Polls closed at 1700 GMT, the first results were expected late on Wednesday, and final results on Friday.
What once looked like a dull campaign for control of 278 municipalities, including Johannesburg, Cape Town, Durban and Pretoria, heated up as a row over the toilets, whose users are exposed to public view, dominated headlines.
The ANC scored political points a few months ago when it found the DA had not built walls around public toilets in shantytowns in an area it controlled.
But the ANC itself came under fire when it was revealed just before the vote that it too had failed to build such walls in a town it controlled, and that a local ANC official had been paid state funds for a shoddy construction job.
The ANC has spent billions of dollars to improve the lives of the poor but the results have been mixed. Much of the money has been lost through corruption and incompetence, angering welfare recipients and taxpayers alike.
An Ipsos/Markinor opinion poll released on Wednesday found that the ANC would win outright in four of the eight biggest metropolitan areas, but that undecided voters could force the party to enter coalitions in three other areas.

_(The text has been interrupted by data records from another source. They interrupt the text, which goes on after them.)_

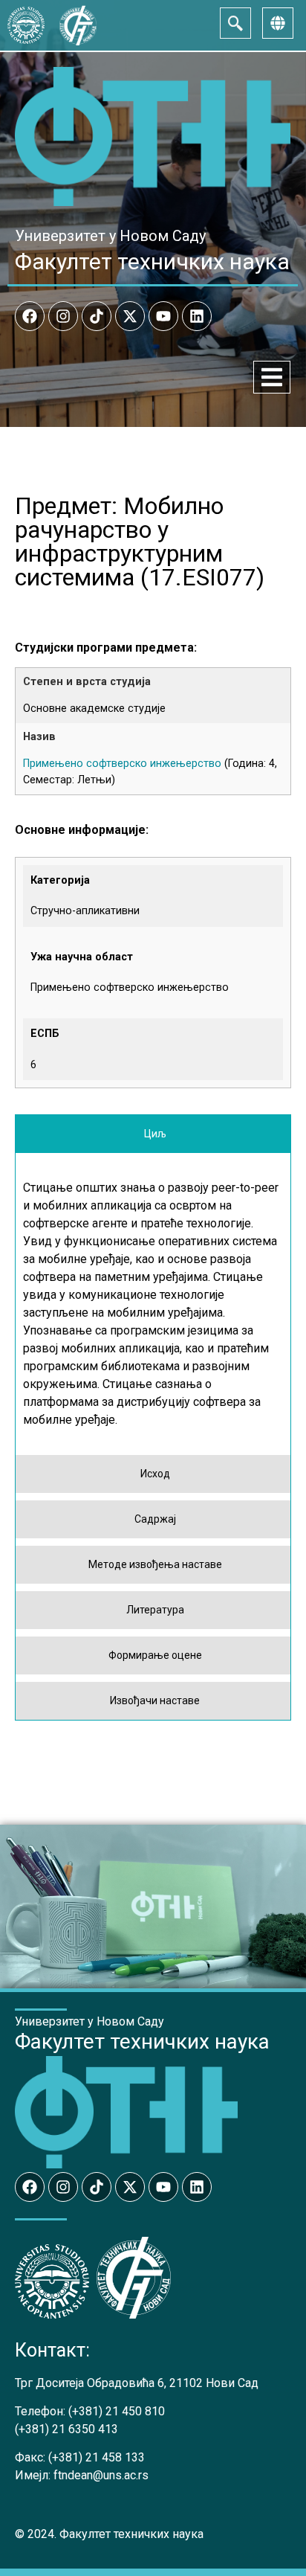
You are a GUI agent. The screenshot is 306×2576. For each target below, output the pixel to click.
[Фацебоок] (30, 316)
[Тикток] (96, 316)
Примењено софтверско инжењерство (122, 763)
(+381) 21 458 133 (96, 2457)
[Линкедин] (197, 316)
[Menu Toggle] (271, 377)
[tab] (153, 1134)
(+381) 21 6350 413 (66, 2429)
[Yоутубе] (163, 316)
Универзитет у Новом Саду (110, 236)
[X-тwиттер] (130, 316)
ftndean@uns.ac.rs (101, 2475)
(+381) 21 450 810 (116, 2411)
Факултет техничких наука (152, 261)
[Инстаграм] (63, 316)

The poll said the DA would retain Cape Town but might be forced into a coalition with smaller parties to keep control.
VOTING FOR CHANGE
Voters queued patiently for hours before the polls opened in a squatter settlement in the Meadowlands area of South Africa's biggest black township, Soweto.
Adeline Ndlanzi, 58, standing outside a voting station in a tent among shacks and piles of rubbish, said she wanted change.
"We are living in a dirty place. There have been changes since 1994 but not enough," she said.
Since Zuma took power in 2009, the ANC has faced a rising tide of violent protests from its traditional base of poor blacks. The number of protests has shot up from two in 2006 to a record 111 in 2010, according to research group Municipal IQ.
Many poor blacks are frustrated by the slow delivery of electricity, running water, sanitation, functioning schools and basic healthcare since the ANC came to power in 1994.
Some were likely to have shows their anger by either not voting or doing what was once unthinkable: voting for the DA.
"This is the first time in post-apartheid South Africa that our politics appears to be moving toward being about the issues rather than about the identity of the voters," said independent political analyst Nic Borain.
But even if the election shows the ANC is vulnerable, it could be decades before a viable alternative mounts a serious challenge.
"We are too close to the end of apartheid ... to expect a massive transformation of the vote," Borain said.